WHAT THE TASK REQUIRES:
Reproduce the line that holds "Task: Open the mail envelope icon" together with all the lines after it up to the end of the entries.

── SOURCE INFORMATION ──

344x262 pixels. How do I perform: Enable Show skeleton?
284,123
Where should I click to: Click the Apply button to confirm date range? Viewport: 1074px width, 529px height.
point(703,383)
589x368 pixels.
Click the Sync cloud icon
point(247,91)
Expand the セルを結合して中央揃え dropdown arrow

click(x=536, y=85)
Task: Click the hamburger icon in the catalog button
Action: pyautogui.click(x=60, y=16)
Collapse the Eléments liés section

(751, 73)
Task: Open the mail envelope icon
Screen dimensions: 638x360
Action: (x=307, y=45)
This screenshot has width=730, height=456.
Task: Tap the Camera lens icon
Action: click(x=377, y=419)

───

WORKED SOLUTION:
Task: Open the mail envelope icon
Screen dimensions: 638x360
Action: (x=307, y=45)
This screenshot has width=730, height=456.
Task: Tap the Camera lens icon
Action: click(x=377, y=419)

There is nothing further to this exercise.